* **WORK INSTRUCTIONS**:
Rewrite the stretch of material from the line that contains "The image size" through the end, changing "envelope" to "letter" and leaving everything else as it is. Leave the pictures out of your answer.
----
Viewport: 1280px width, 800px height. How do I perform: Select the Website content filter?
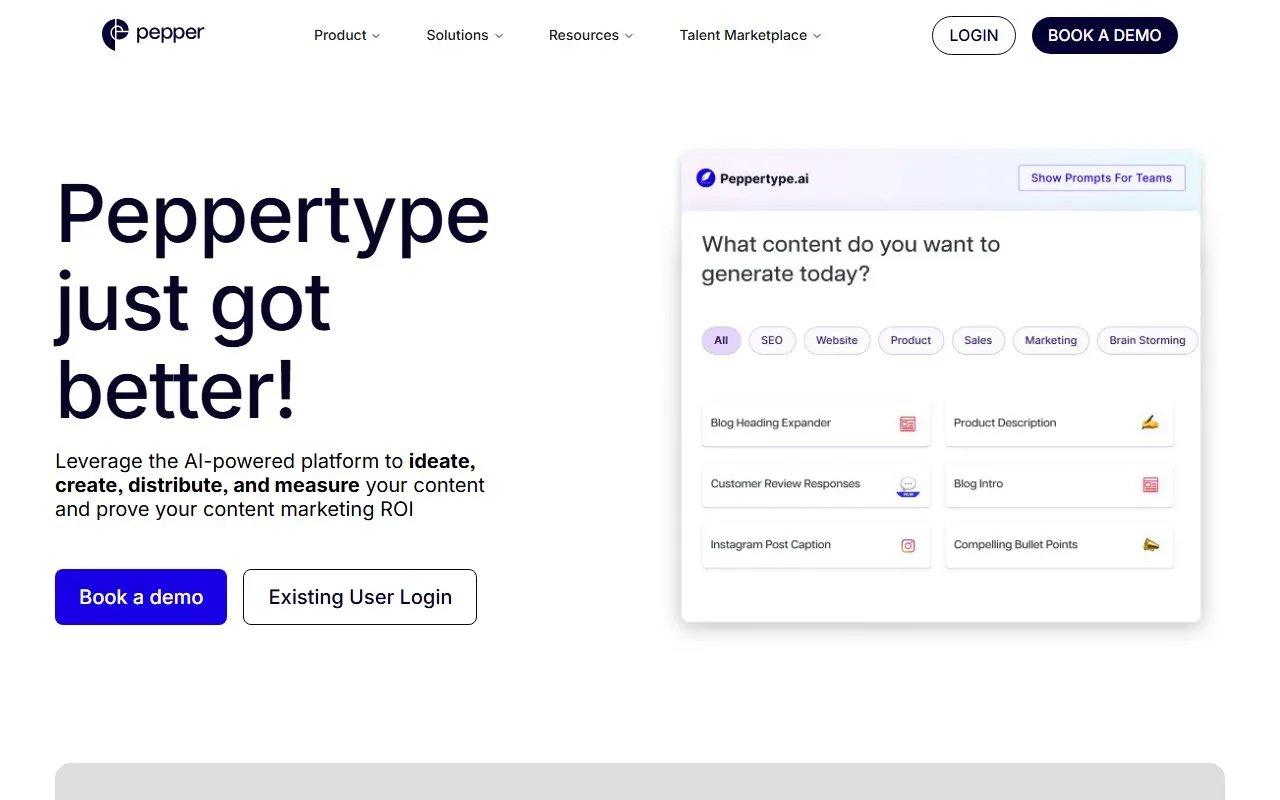[x=836, y=340]
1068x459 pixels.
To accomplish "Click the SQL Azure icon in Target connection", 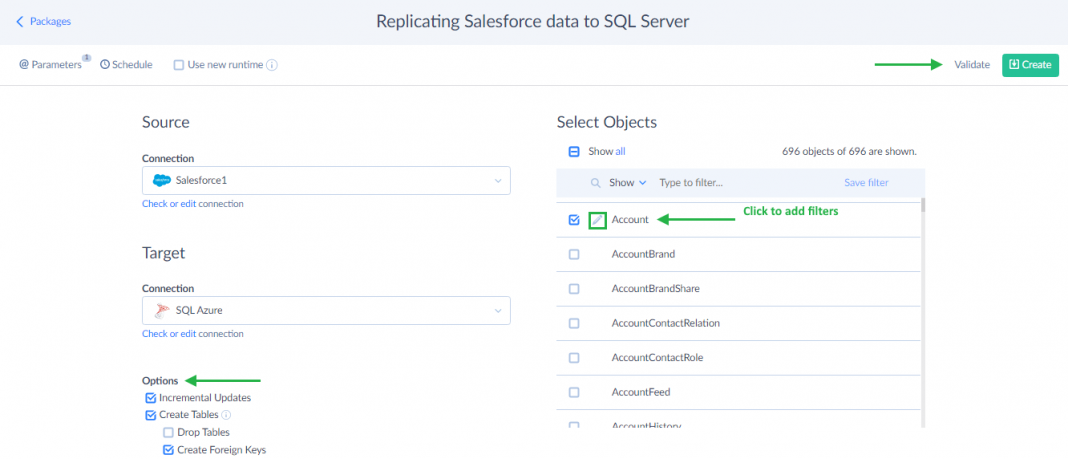I will [161, 310].
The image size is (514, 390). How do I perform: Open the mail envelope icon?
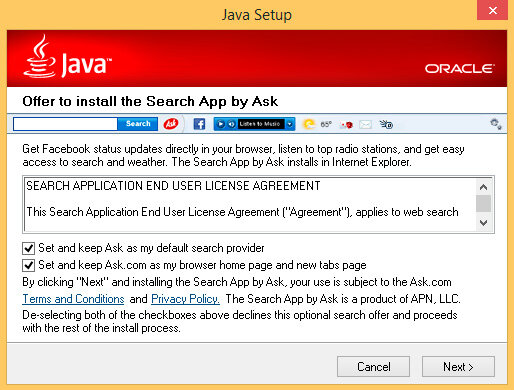[x=365, y=125]
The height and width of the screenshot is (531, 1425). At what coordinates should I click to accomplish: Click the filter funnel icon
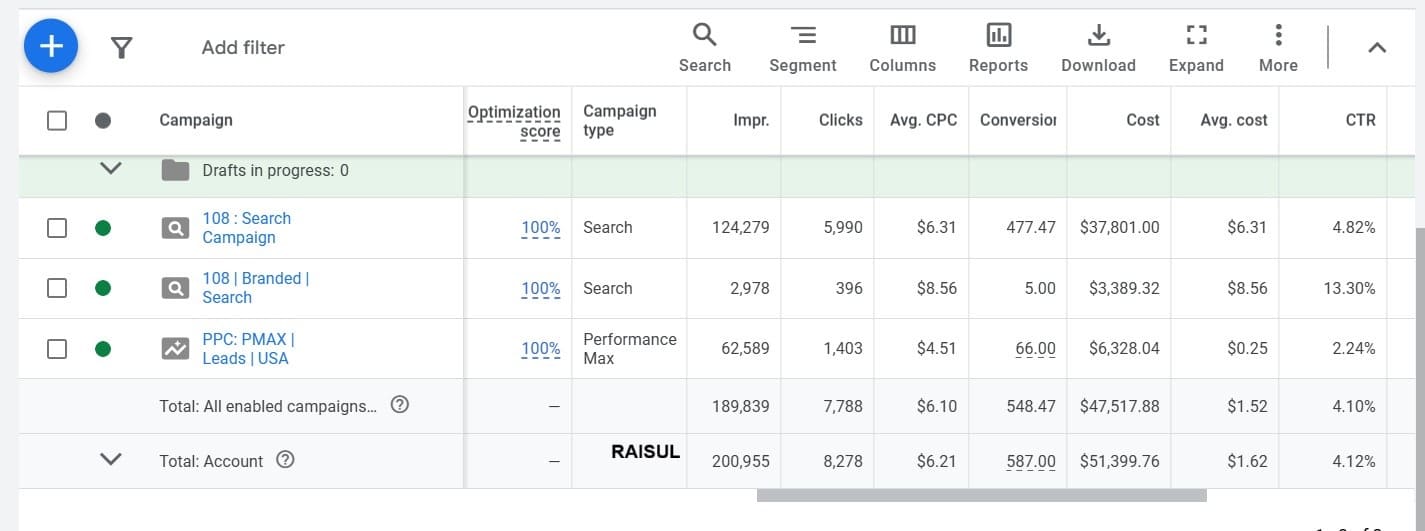click(x=121, y=47)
----
* **OUTPUT OF THE TASK**:
The image size is (514, 390). How do I perform: Open the mail letter icon?
[x=365, y=125]
The height and width of the screenshot is (531, 1425). At what coordinates should I click to accomplish: Click the filter funnel icon
click(x=121, y=47)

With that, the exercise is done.